Modifiez les lignes allant de celle qui contient « Given: Open the size 3 ft / 0.9 m dropdown » jusqu'à celle qui contient « Action: [x=238, y=261] » en remplaçant « slider » par « track », sans rien changer d'autre.

Données de localisation de mots et d'éléments:
╭──
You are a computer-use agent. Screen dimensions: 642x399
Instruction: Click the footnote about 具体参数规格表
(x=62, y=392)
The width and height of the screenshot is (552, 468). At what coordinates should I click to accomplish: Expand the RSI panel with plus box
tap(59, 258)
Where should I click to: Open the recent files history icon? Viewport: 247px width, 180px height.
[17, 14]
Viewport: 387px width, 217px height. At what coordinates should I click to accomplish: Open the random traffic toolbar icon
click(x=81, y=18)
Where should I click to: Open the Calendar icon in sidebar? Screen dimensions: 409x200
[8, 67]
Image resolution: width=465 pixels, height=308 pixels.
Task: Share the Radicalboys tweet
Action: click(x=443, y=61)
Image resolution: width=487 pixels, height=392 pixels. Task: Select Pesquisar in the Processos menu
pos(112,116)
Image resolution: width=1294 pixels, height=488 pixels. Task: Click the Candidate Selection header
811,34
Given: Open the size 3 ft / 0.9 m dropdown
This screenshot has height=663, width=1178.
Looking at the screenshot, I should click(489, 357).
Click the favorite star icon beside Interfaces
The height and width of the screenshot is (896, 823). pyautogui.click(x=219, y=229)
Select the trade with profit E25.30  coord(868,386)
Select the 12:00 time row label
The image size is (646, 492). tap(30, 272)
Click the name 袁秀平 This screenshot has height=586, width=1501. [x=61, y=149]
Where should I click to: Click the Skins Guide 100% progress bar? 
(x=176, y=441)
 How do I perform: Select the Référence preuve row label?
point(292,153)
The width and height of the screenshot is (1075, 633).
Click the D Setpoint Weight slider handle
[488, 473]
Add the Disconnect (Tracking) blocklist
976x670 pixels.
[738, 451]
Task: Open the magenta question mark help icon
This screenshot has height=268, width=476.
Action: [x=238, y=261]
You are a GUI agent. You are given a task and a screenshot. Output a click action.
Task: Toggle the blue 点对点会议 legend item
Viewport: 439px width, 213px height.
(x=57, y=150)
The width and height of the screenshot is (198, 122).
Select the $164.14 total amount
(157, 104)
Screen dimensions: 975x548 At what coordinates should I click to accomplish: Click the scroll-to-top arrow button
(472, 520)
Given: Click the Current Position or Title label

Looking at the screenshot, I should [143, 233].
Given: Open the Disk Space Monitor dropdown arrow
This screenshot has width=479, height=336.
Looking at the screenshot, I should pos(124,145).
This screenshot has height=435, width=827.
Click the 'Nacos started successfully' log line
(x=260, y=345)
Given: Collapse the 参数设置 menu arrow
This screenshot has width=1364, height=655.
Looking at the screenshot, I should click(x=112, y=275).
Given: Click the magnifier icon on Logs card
╰──
** Réponse attendue **
Given: Open the size 3 ft / 0.9 m dropdown
This screenshot has height=663, width=1178.
Looking at the screenshot, I should click(489, 357).
Click the favorite star icon beside Interfaces
The height and width of the screenshot is (896, 823). pyautogui.click(x=219, y=229)
Select the trade with profit E25.30  coord(868,386)
Select the 12:00 time row label
The image size is (646, 492). tap(30, 272)
Click the name 袁秀平 This screenshot has height=586, width=1501. [x=61, y=149]
Where should I click to: Click the Skins Guide 100% progress bar? 
(x=176, y=441)
 How do I perform: Select the Référence preuve row label?
point(292,153)
The width and height of the screenshot is (1075, 633).
Click the D Setpoint Weight track handle
[488, 473]
Add the Disconnect (Tracking) blocklist
976x670 pixels.
[738, 451]
Task: Open the magenta question mark help icon
This screenshot has height=268, width=476.
Action: [x=238, y=261]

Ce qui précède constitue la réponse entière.